WKZR
- Milledgeville, Georgia; United States;
- Broadcast area: Milledgeville, Georgia
- Frequency: 102.3 MHz

Programming
- Format: Country music
- Affiliations: ABC Radio, Jones Radio Network, Motor Racing Network

Ownership
- Owner: Kristopher Kendrick; (Oconee Communications Company, LLC);

History
- Former call signs: WMVG-FM (1978–1981)

Technical information
- Licensing authority: FCC
- Facility ID: 73301
- Class: A
- ERP: 3,300 watts
- HAAT: 91.0 meters
- Transmitter coordinates: 33°4′58.00″N 83°15′1.00″W﻿ / ﻿33.0827778°N 83.2502778°W

Links
- Public license information: Public file; LMS;

= WKZR =

WKZR (102.3 FM) is a radio station broadcasting a country music format.

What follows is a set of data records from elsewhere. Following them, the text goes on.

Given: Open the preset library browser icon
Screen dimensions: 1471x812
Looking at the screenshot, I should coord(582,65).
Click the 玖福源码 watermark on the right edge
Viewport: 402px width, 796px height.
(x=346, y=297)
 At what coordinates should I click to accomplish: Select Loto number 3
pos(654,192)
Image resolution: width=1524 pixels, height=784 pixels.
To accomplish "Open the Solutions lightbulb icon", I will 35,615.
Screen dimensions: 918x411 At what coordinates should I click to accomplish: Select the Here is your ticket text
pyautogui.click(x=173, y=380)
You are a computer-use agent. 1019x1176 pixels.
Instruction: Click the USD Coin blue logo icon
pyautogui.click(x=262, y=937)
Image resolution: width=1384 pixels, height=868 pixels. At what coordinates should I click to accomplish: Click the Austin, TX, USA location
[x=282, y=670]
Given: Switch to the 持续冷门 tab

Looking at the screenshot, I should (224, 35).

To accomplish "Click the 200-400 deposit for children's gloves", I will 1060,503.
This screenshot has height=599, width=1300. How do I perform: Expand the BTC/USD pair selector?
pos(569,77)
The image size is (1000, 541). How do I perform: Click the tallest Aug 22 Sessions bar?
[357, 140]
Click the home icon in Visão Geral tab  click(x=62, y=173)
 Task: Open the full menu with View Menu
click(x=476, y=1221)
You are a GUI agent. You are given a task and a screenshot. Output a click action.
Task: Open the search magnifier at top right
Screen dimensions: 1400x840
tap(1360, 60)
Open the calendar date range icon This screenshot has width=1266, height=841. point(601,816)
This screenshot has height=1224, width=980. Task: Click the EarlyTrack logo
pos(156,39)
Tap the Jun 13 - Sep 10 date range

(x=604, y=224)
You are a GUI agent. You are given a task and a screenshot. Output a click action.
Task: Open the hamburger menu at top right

Licensed to Milledgeville, Georgia, United States, the station is currently owned by Kristopher Kendrick, through licensee Oconee Communications Company, LLC, and features programming from ABC Radio, Jones Radio Network and Motor Racing Network.

==History==
The station went on the air as WMVG-FM on 1978-10-04. On 1981-04-06, the station changed its call sign to the current WKZR.